The documents, filed late Tuesday by prosecutors for special counsel Robert S. Mueller III, also allege that Gates had said he knew the associate was a former officer with the Russian military intelligence service.
The allegations underscore Mueller’s interest in Manafort and Gates, who continued to interact with business associates in Ukraine even as they helped lead Donald Trump’s presidential campaign.
Manafort, 68, has pleaded not guilty to conspiracy, money laundering, and tax and bank fraud charges related to his lobbying work for a Russian-friendly political party in Ukraine and former Ukrainian president Viktor Yanukovych.
Gates, 45, who was deputy campaign manager for Trump and had earlier worked with Manafort in Ukraine, pleaded guilty last month to conspiracy and lying to the FBI in a cooperation deal with Mueller’s probe.
It's hard to overstate how huge this is. Gates is cooperating with Mueller, and if he's confirming that both he and Manafort were knowingly working with a former Russian intelligence agent while actively running the Trump campaign, then the story goes from "There's no smoking gun connecting Trump's campaign to Russia" to "Just how much was Manafort working with the GRU?"
Obviously Trump knew this Washington Post story was coming, which would explain why he hates the paper's parent company Amazon and CEO Jeff Bezos so much. Axios's Jon Swan:
What we're hearing: Trump has talked about changing Amazon’s tax treatment because he’s worried about mom-and-pop retailers being put out of business.
- A source who’s spoken to POTUS: “He’s wondered aloud if there may be any way to go after Amazon with antitrust or competition law."
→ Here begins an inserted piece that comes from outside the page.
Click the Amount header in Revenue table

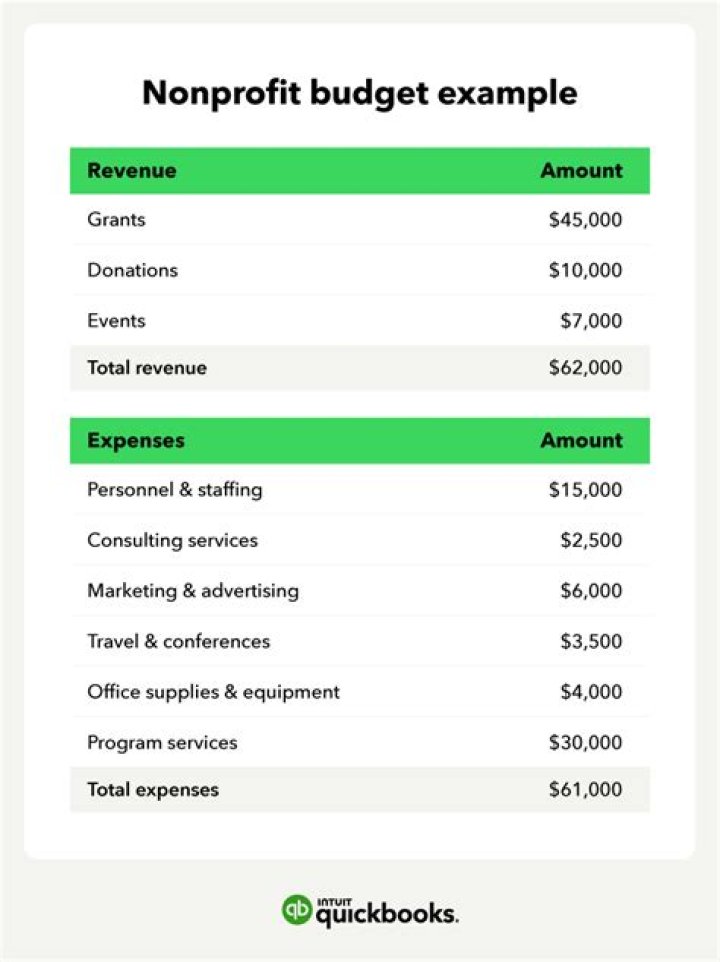581,170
- Trump’s deep-seated antipathy toward Amazon surfaces when discussing tax policy and antitrust cases. The president would love to clip CEO Jeff Bezos’ wings. But he doesn’t have a plan to make that happen.
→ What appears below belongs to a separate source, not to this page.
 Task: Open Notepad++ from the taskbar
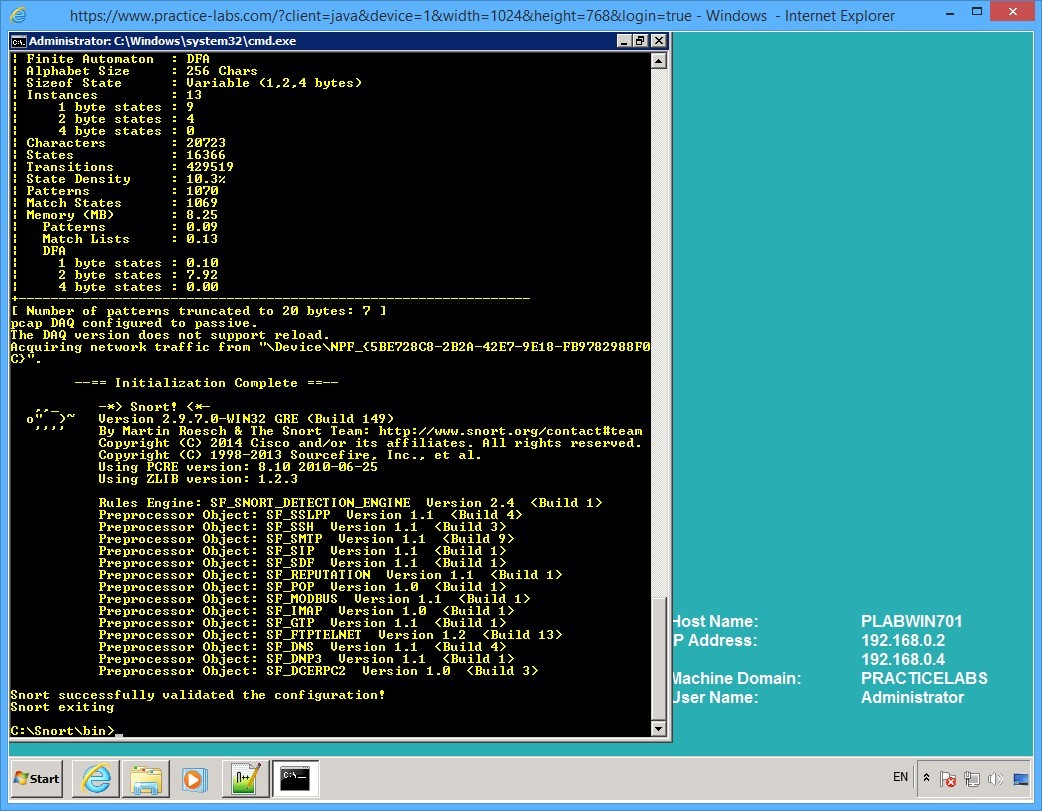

Behind the president's thinking: Trump's wealthy friends tell him Amazon is destroying their businesses. His real estate buddies tell him — and he agrees — that Amazon is killing shopping malls and brick-and-mortar retailers.
- Trump tells people Amazon has gotten a free ride from taxpayers and cushy treatment from the U.S. Postal Service.
- “The whole post office thing, that's very much a perception he has,” another source said. “It's been explained to him in multiple meetings that his perception is inaccurate and that the post office actually makes a ton of money from Amazon."
- Axios' Ina Fried notes: The Postal Service actually added delivery on Sunday in some cities because Amazon made it worthwhile.
- Trump also pays close attention to the Amazon founder's ownership of The Washington Post, which the president views as Bezos’ political weapon.
Believe me when I say it's that last part that makes the difference and explains why Trump doesn't give a damn about what Facebook, Wal-Mart, or Google are up to.
The larger point remains however: Paul Manafort and Rick Gates were in contact with Russian intelligence during the time they were running the Trump campaign. The implications of this are enormous.